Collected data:
——

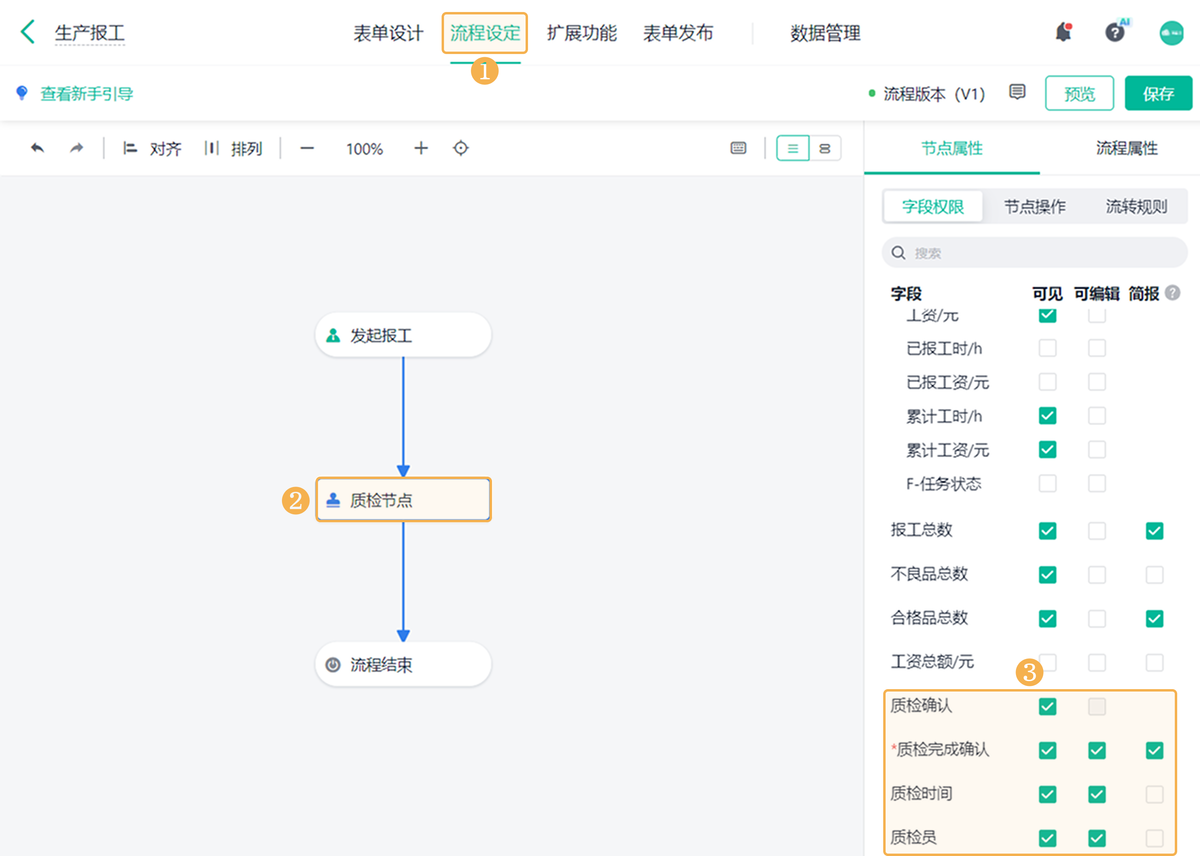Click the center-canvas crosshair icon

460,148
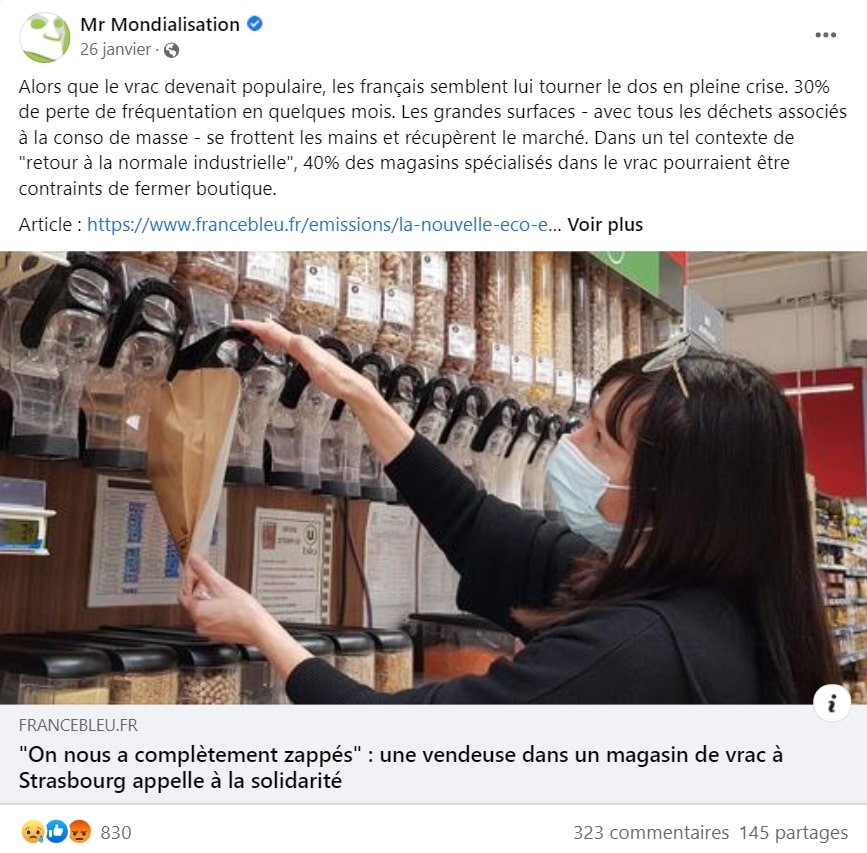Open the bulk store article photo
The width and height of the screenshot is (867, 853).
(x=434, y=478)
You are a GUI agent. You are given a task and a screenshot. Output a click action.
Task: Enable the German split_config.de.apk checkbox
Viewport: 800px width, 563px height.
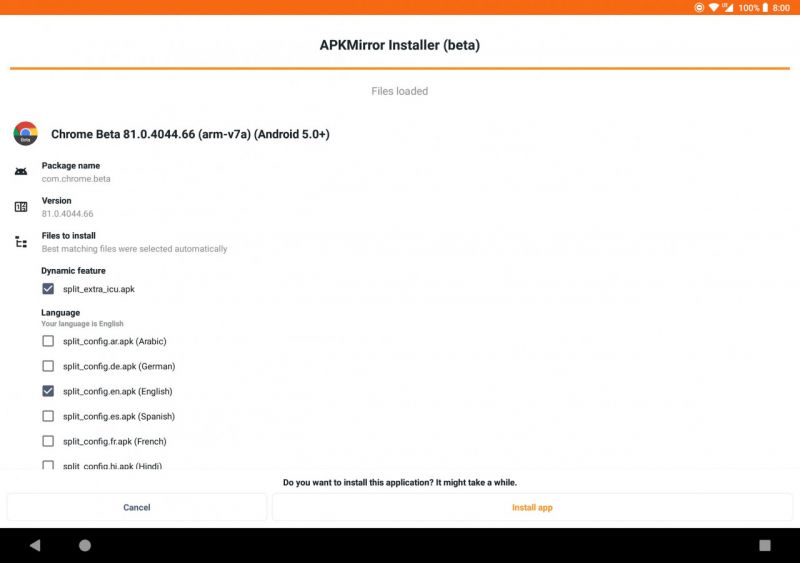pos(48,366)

——

What you have to do:
Find the line containing "You are a GUI" in the records above, then copy it and every line after it exactly, through the last one, without any pictures.

Written solution:
You are a GUI agent. You are given a task and a screenshot. Output a click action.
Task: Enable the German split_config.de.apk checkbox
Viewport: 800px width, 563px height.
pos(48,366)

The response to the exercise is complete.